| What the task asks |
Write the records out once more. Leave each line exactly as given.

(Saved entries)
^^^^^^^^
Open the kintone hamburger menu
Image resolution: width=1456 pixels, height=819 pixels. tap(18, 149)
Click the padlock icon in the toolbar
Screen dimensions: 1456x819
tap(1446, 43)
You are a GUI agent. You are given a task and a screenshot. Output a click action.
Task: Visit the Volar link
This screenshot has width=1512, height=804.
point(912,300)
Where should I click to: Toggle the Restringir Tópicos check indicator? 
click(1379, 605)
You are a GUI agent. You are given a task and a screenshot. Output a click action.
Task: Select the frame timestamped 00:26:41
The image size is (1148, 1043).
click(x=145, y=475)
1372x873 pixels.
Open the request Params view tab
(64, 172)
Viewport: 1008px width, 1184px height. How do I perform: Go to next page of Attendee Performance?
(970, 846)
^^^^^^^^
| Answer box |
Open the kintone hamburger menu
Image resolution: width=1456 pixels, height=819 pixels. tap(18, 149)
Click the padlock icon in the toolbar
Screen dimensions: 1456x819
tap(1446, 43)
You are a GUI agent. You are given a task and a screenshot. Output a click action.
Task: Visit the Volar link
This screenshot has width=1512, height=804.
point(912,300)
Where should I click to: Toggle the Restringir Tópicos check indicator? 
click(1379, 605)
You are a GUI agent. You are given a task and a screenshot. Output a click action.
Task: Select the frame timestamped 00:26:41
The image size is (1148, 1043).
click(x=145, y=475)
1372x873 pixels.
Open the request Params view tab
(64, 172)
Viewport: 1008px width, 1184px height. How do I perform: Go to next page of Attendee Performance?
(970, 846)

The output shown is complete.